The selected ferrite particles are suitable for the processing with different polymer systems. In order to show this, the particles were incorporated into liquid silicones at the three-roll mill using the calendering process. Silicone films were produced from the contained masses and their magnetic properties were analysed analogue to the PVC-films. The measured values for the remanence of about 0.09 Am2/kg as well as the coercivity of about 10 Oe do not differ from the respective values of the PVC-films.

4. Conclusions

For the first time the preparation of PVC-films with superparamagnetic properties by incorporation of commercially available magnetite nanoparticles (particle sizes of 20–30 nm) was successful. The nanocomposites could be prepared using a ball mill as well as a three-roll mill for processing the particle agglomerates. Applying the three-roll mill it was found that the higher the application of a force in the roll gap the higher the saturation magnetization and the lower the blocking temperature. In general the blocking temperature of the films is below 185 K, in case of optimum particle treatment below 150 K. The processing parameters did not have an influence on the remanence and the coercivity. The reachable values for the remanence in samples containing 10% nanoparticles were at 0.11 Am2/kg and those of the coercivity at 5,7 Oe (300 K). For an external magnetic field of 70,000 Oe a maximum saturation magnetization of 6.1 Am2/kg was reached for these composites. In case of processing from the solution higher particle contents can be realized. For films with 25% particles the achievable saturation magnetization is at 13.8 Am2/kg, which is much higher than the described values using ferrofluids (maximum 2.0 Am2/kg) [15].
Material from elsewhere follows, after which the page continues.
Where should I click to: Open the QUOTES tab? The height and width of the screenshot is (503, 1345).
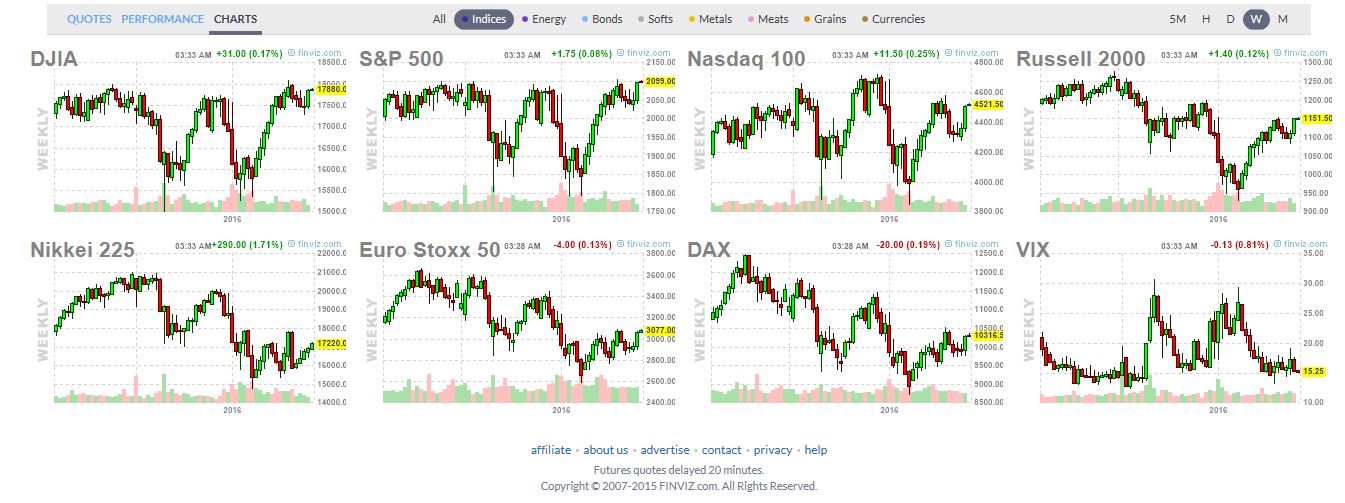tap(89, 19)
In practice this means if the films are located in an external magnetic field, they behave like an ferromagnetic material. They are magnetized and move in the direction of the magnetic field, or they can be detected in the magnetic field. If the field strength reaches the value of 0 Oe (switching off the external field) the PVC-film is demagnetized again; that is, without external magnetic field the film shows the properties typical for plastics. As there is no permanent magnetization, ferrous metals are not influenced by the film. It follows that the films have no hysteresis and thus no remanence, that is, having superparamagnetic behaviour in use at room temperature.
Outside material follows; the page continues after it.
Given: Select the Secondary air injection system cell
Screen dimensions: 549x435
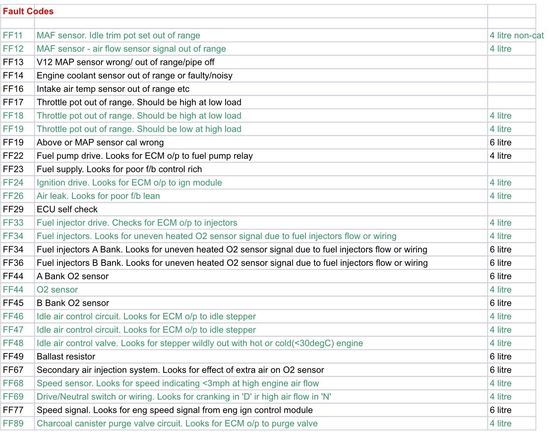Looking at the screenshot, I should point(261,370).
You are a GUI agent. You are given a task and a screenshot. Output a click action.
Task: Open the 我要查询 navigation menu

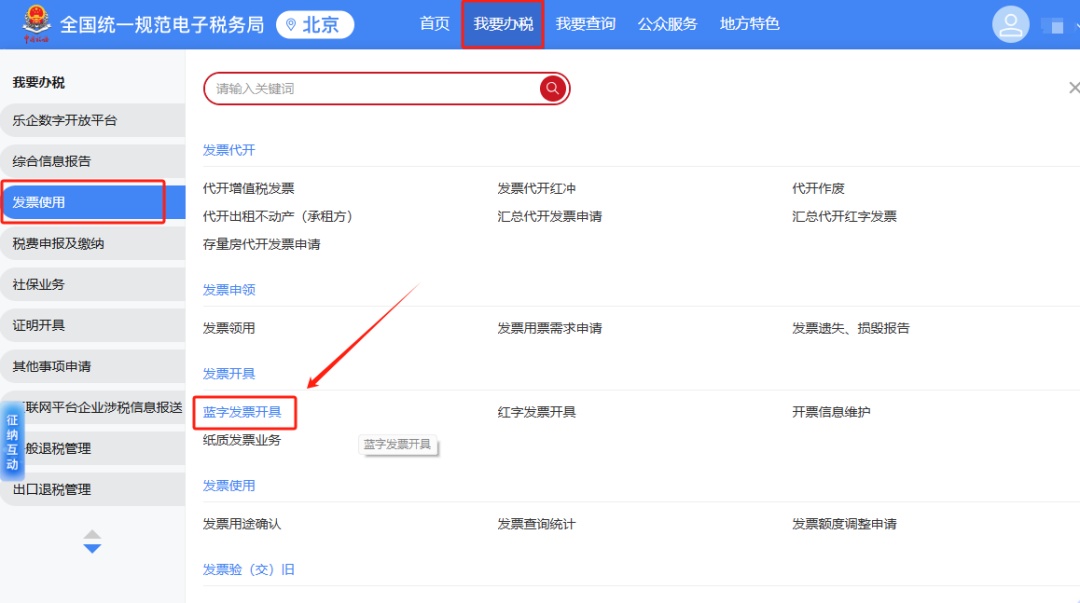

The use of the magnetite nanoparticles in other polymer systems with similar mass preparation is possible. This was proven using the example of silicone films.

Conflict of Interests

The authors declare that there is no conflict of interests regarding the publication of this paper.


The research project “Modification of plasticized PVC with functional nanoparticles,” Registration no. VF110026, was partially funded from budget funds of the Bundesministerium für Wirtschaft und Energie (BMWi-Federal Ministry of Economics and Technology). The authors are grateful for the support granted.